• _Article_:
------------------------------
# Equilibrium points of bounce/instanton solution after Wick's rotation

In Coleman's paper Fate of the false vacuum: Semiclassical theory while working out the exponential coefficient for tunneling probability through a potential barrier, he studies the problem with Wick's rotation $$\tau=it$$, getting to the Euclidean Lagrangian

$$L_E = \frac{1}{2}\left(\frac{dq}{d\tau}\right)^2+V(q),\tag{2.14}$$

where clearly the potential is inverted. The potential as given in the paper is this

He then states that from conservation of energy formula

$$\frac{1}{2}\left(\frac{dq}{d\tau}\right)^2-V=0.$$

i quote

"By eq. (2.12)"-the conservation of energy-"the classical equilibrium point, $$q_0$$, can only be reached asymptotically, as $$\tau$$ goes to minus infinity" $$\lim_{\tau\rightarrow-\infty}q = q_0.\tag{2.15}$$

• Q1. Why is this true? How you define infinity for a complex number?
------------------------------
• _What you should do_: Rewrite the forum post on bounce solutions starting with "He then states" and going on through "a complex number?", putting "energy conservation" in place of "conservation of energy".

Word and element locating material
------------------------------
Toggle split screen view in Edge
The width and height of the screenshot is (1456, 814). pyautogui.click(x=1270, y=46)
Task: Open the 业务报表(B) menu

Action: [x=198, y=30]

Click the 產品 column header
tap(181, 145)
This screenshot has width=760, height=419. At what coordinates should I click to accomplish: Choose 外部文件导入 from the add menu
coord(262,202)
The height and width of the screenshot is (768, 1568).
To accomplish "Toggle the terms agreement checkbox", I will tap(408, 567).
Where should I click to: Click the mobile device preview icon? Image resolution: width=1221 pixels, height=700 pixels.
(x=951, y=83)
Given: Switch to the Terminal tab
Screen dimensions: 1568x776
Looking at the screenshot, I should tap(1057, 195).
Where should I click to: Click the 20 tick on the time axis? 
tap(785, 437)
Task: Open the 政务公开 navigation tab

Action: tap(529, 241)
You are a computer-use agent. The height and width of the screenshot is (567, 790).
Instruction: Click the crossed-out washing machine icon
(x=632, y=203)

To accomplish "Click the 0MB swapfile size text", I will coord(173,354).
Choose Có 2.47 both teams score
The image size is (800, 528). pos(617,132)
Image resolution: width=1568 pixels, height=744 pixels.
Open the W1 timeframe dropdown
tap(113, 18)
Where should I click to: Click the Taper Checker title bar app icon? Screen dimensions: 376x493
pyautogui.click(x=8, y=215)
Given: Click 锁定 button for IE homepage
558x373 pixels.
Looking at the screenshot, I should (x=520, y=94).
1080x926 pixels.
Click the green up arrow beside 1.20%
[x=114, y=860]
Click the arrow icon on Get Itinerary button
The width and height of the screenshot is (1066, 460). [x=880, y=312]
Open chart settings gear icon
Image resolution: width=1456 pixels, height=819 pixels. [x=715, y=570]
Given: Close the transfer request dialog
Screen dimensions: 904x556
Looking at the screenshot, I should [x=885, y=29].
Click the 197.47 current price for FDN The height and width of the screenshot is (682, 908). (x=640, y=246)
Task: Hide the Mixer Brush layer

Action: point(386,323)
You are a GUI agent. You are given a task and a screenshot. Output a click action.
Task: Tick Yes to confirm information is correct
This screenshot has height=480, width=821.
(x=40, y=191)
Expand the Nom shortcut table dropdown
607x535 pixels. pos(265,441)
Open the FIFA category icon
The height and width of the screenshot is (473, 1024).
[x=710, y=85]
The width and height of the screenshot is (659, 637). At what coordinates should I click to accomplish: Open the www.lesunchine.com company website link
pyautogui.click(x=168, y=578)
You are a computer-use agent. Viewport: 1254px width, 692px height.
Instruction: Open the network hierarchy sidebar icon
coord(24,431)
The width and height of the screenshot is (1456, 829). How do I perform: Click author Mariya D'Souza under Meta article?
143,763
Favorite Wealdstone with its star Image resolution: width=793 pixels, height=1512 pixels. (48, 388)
------------------------------
• _Reply_:
He then states that from energy conservation formula

$$\frac{1}{2}\left(\frac{dq}{d\tau}\right)^2-V=0.$$

i quote

"By eq. (2.12)"-the energy conservation-"the classical equilibrium point, $$q_0$$, can only be reached asymptotically, as $$\tau$$ goes to minus infinity" $$\lim_{\tau\rightarrow-\infty}q = q_0.\tag{2.15}$$

• Q1. Why is this true? How you define infinity for a complex number?